■ **EXERCISE**: Note the line where "Where should I click to: Click" appears in the data below; write it out exactly, along with every line that comes after it to the end.

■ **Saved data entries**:

==*==

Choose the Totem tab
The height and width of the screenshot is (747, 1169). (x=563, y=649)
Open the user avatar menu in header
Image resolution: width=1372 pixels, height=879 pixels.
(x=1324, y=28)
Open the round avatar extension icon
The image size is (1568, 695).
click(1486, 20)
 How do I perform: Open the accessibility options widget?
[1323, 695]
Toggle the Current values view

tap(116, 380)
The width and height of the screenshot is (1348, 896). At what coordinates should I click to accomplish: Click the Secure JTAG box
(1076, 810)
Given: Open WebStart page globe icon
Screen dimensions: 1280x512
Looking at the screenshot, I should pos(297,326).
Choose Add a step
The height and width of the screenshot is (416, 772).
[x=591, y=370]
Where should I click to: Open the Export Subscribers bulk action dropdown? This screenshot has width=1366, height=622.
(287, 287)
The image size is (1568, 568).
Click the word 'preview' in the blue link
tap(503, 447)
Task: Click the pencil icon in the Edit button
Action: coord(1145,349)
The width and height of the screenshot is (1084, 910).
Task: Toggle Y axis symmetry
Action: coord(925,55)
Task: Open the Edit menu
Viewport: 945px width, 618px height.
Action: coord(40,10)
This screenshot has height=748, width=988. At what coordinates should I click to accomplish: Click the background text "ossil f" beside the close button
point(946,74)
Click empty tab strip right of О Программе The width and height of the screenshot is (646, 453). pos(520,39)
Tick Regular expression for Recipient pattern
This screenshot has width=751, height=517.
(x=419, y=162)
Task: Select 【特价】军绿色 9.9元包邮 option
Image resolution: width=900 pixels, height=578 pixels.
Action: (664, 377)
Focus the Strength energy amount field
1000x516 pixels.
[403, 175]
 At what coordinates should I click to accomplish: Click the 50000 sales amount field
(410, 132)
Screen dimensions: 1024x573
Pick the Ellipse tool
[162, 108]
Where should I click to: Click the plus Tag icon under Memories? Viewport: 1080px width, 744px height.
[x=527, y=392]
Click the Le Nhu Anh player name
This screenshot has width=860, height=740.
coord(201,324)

==*==

■ **ANSWER**:
Where should I click to: Click the plus Tag icon under Memories? Viewport: 1080px width, 744px height.
[x=527, y=392]
Click the Le Nhu Anh player name
This screenshot has width=860, height=740.
coord(201,324)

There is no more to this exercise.